Camilo Vallejo


Solo noté que mi tía Beatriz vivía de otra forma, cuando llegué a esa edad odiosa en la que alguien nos enseña a ver "anormalidades" en los que apenas son distintos. Esa edad en la que la sociedad, muchas veces más que la propia familia, nos pone sus lentes hasta hacernos ver fronteras entre unos y otros donde antes no las había.
De no haber llegado a esa edad, siempre habría sido la tía que veía de niño, esa que prefería no pararse a caminar, porque, ¿para qué? ¿No era obvio que no caminara si siempre tenía una silla con ruedas que lo hacía por ella? ¿No era más divertido y descansado? En fin, pensamientos infantiles. Me habría mantenido así, sin sobresaltos, con explicaciones sencillas, como ella siempre quiso que fuera.
A ella nunca le conocí queja sobre el hecho de que la vida le hubiera quitado la posibilidad de caminar. En algún punto nos convenció de que no caminar era parte de ser ella, como el ser negro o gordo en esta familia de negros y gordos. Se trataba de ser lo que se es.
Con el tiempo sus sobrinos fuimos sabiendo -eso porque nos contaron- que ella y la familia sí tuvieron que sobreponerse del dolor que causó ese accidente tremendo de 1978, en el que un bus del colegio Filipense se quedó sin frenos hasta estrellarse en lo más bajo del barrio La Francia. Esto indicaba que me había tocado una realidad fácil y llevadera, gracias al aprendizaje constante de mi tía y del resto que la acompañaron desde ese momento.

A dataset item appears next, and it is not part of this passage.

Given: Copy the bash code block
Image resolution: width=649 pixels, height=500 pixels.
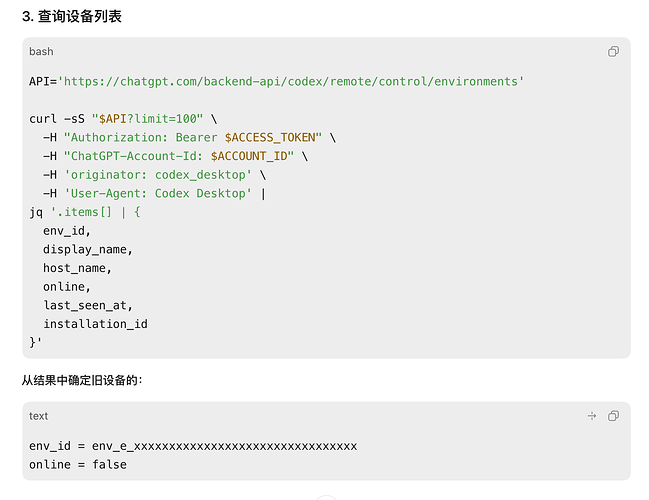Looking at the screenshot, I should tap(613, 51).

Su historia no es especial porque ella haya transitado por el mundo de otra forma. Solo fue un caso como el de tantos otros, que al vivir de otro modo por una suerte mental o física, logran unir a sus familias a su alrededor. Son personas que nos reúnen para aprender a servirles, hasta que su excepcionalidad termina por volverse parte de lo que somos como familia, como barrio, como comunidad.
Su excepcionalidad estuvo en sus obras y en sus palabras. Aunque fue concejal de Manizales, pionera en la organización de los deportes para discapacitados a nivel nacional, miembro de comités paralímpicos, creadora de las Zonas Azules, fundadora de la fundación Sin Límites, entre otras labores, su excepcionalidad no estaba en haber podido hacer cosas que hacemos los que nos suponemos normales; esa idea manida y tonta. Más bien fue porque con sus obras y sus palabras enseñó que el mundo era el discapacitado, era el que se había mantenido perplejo al momento de entender e incluir al diferente.
Como creía que su situación era una oportunidad de desaprendizaje, de "volver a hacer las mismas cosas de una manera distinta", como dijo en alguna entrevista, en el fondo siempre terminaba proponiéndole a la ciudad que se imaginara de otro forma y que caminara junto a los que no lo hacían igual. Ahí es donde se hacía una mujer pública.
Aprendimos con ella que no por ser diferente se tiene valor para la sociedad, sino que el diferente es el que le da valor a esta, porque la increpa y le exige hasta tenerse que reinventar. Pero la sociedad no lo hace, es terca en vivir igual, le teme al cambio y prefiere estigmatizar a los mensajeros de lo nuevo. Es el mundo el discapacitado, que no camina ni deja caminar. El que no fue capaz de superarse
Un mundo que solo se imagina con escaleras, con andenes, con buses sin ascensores, espacios sin rampas, con atletas sin prótesis. Que siguió adelante con modelos de educación homogéneos, rígidos, que normalizan con el mismo rasero para todos, sin diferenciación para el diferente. Que no entendió que las incapacidades no están en el sujeto sino en el ambiente que no encuentra cómo hacerlos parte.
"Aprender una nueva forma de vivir es algo que no tiene ninguna pedagogía", decía Beatriz, y ahí está la posibilidad infinita de crear lo nuevo. Y los discapacitados tienen el don para eso: toda la experiencia de vivir distinto. Hay que saberlos oír para salirnos de esta vida tan "normal" y repetitiva.
Beatriz Alicia Vallejo Posada murió el pasado 26 de junio. Fue terca para irse, pero al final cedió; nunca habría aceptado vivir con otra discapacidad. Tal vez es que las discapacidades no deben sumarse sino que deben restarse, y como las del cuerpo suelen ser definitivas, es el mundo el que, con sus infinitas posibilidades, tiene el deber de transformarlas en superación: superación de todos.